El motivo es que muchas mujeres diagnosticadas con SOP ni siquiera presentan quistes ováricos, mientras que otras sí tienen quistes y no padecen el síndrome. El diagnóstico suele basarse en una combinación de factores como ciclos menstruales irregulares, exceso de andrógenos (hormonas masculinas) y alteraciones en la ovulación.
Investigadores y asociaciones médicas internacionales han propuesto nuevos términos como “síndrome reproductivo-metabólico” o nombres relacionados con resistencia a la insulina, debido a que uno de los componentes más frecuentes del SOP es la alteración metabólica.
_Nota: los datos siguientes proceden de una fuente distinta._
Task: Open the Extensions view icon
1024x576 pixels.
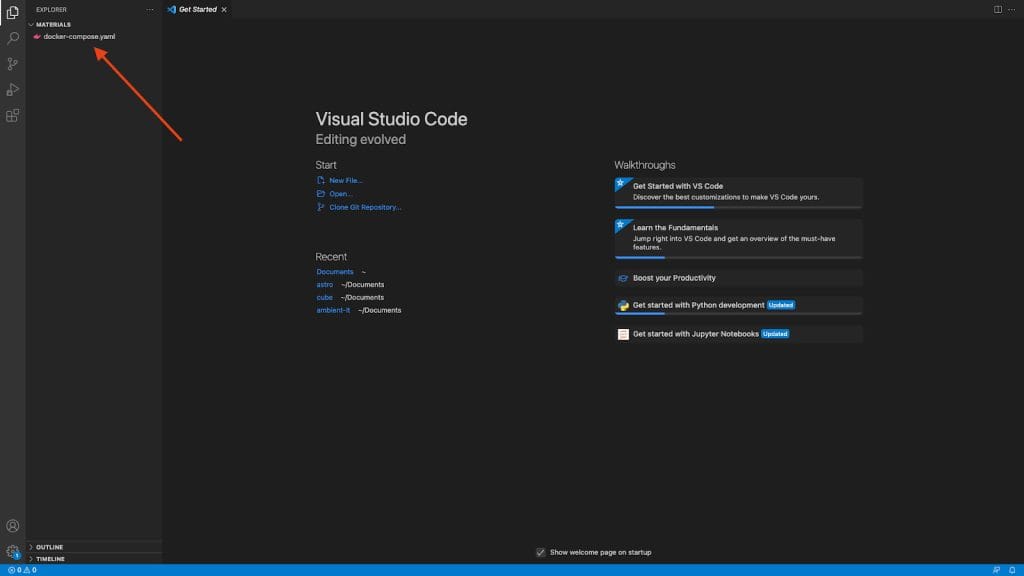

Sin embargo, hasta ahora el término oficial continúa siendo síndrome de ovario poliquístico.
El trastorno afecta aproximadamente entre 8% y 13% de mujeres en edad reproductiva, según la Organización Mundial de la Salud, y muchos casos permanecen sin diagnosticar.
Algunas señales frecuentes incluyen:
- menstruaciones irregulares o ausencia de ciclos,
- dificultad para bajar de peso,
- acné persistente,
- crecimiento excesivo de vello,
- caída de cabello,
- dificultad para lograr embarazo.
Especialistas explican que el SOP no solo influye en fertilidad. También puede relacionarse con resistencia a la insulina, riesgo metabólico, alteraciones del sueño y salud emocional.
Otro punto importante es que recibir el diagnóstico no significa que los síntomas no puedan mejorar. Alimentación, ejercicio, tratamiento médico y seguimiento hormonal suelen formar parte del manejo del síndrome.
Cada vez más expertos coinciden en algo: comprender el SOP únicamente como “quistes en los ovarios” podría dejar fuera una parte importante de lo que realmente ocurre en el organismo. Y conocer eso puede ayudar a detectar síntomas antes y buscar atención adecuada.